After a few weeks of rough paddling we were all feeling the effects of sore muscles. I remember one day when we used our sleeping pads folded in half as boogie boards to ride the 6-foot surf while we broke for lunch. All the Honduran Indians, as well as the villagers along the coast welcomed all of us with open arms. We met a family who lived along a river delta and they let us pitch camp in their front yard, which was a riverbank. The family, the pig and the dog were all part of good company. We had beans and rice again for dinner and off loaded some food by giving it to the family. They expressed deep gratitude and amazement as we explained about instant milk and other dehydrated camp foods.

A few days later the anxiety of knowing the trip was almost over set in. We felt somewhat downcast and excited all at the same time. At nightfall rain began to pour down about fifteen miles from La Ceiba, one of Honduras’ largest towns. As the clouds got thicker and the waves on the coast grew bigger we knew we should try to make it to town the next morning before it got any worse. We awoke to the familiar sound of rain, and the groaning of Rob not wanting to get up and leave. He was up and ready to go when he realized Colby and I were going to leave him there. All three of us got drilled by the surf on our launch and were paddling in very heavy chop while heading for La Ceiba.

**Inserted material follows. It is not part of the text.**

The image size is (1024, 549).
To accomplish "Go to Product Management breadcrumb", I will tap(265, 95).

After what had to be the longest fifteen miles of the trip we were in front of La Ceiba looking at immense breaking waves. They were breaking onto a fifty-degree beach...very steep! It was ironic that after 70 days one of our last landings was going to be the most difficult. Rob did NOT want to land. Colby and I assured him he had no choice as we paddled behind a big breaker headed for shore. The two of us couldn’t have timed it better. We landed as a big swell pushed us up the incredibly steep beach. We both jumped out and helped each other push and pull the loaded boats out of harms way, which was over the lip of the top. "Just like pros" Colby said. Turning around we saw Rob still out there in the mess. He was looking at the waves in fear. He began coming in and got caught by a wave, which began to surf him toward the wall of sand. Rob braced frantically and was swept up to Colby and I who were now in the water to help. I grabbed his bow and Colby grabbed the stern, we dragged him up the beach and he hopped out. We carefully lifted his boat over the lip and onto the dirt lot above. We all shared a hug and knew we had just beat the storm that could have stranded us for a very long time.

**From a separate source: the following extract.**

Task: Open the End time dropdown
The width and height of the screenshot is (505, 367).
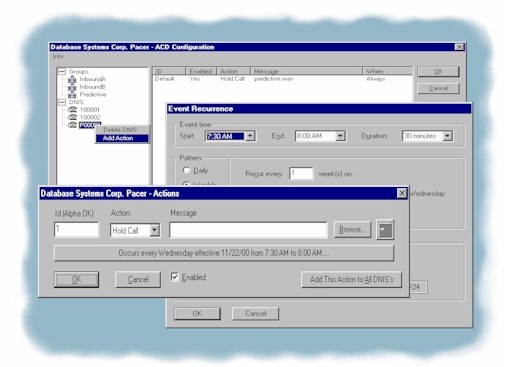Action: click(x=340, y=136)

Above: Local children of La Ceiba suprised to see a kayak.
Above: A beautiful caribbean sunset.

Within five minutes local children surrounded us with confusion on their faces. Our boats were sitting in a large dirt field under a huge cottonwood tree. We had made La Ceiba. The date was December 18th, and we had been out for seventy days. I had to be home for Christmas so we knew we were not going to make it to the Bay islands before the Storm passed. Three months and we were only 17 nautical miles from the Isand of Utila, Honduras...our final goal. That goal was out of reach, and we had to accept what we had done as the end. This was somewhat of a tough swallow, but I knew all I could do was whine, and that wouldn't help. This was it, we had paddled over five hundred and fifty nautical miles and had been denied the prize.

The goodbyes with Rob went well. He wasn't sure he was done paddling yet, and said that he might do the Queen Charlottes in B.C., Canada soon. He thanked us for believing in him, and we thanked him for the same. Quite amazing that you can cross paths with someone who has a similar goal, and then live with them 24 hours a day for a month. Rob is a good man and I'm sure I will see him in the future. As for Colby...I appreciate his willingness to do this trip and to live with a guy like me for so long on an expedition of discovery. We are currently researching Cape Horn, South America and continue to paddle as much as possible, but I know the memory of paddling the worlds 2nd longest barrier reef will always stand up to one of the best adventures of my life.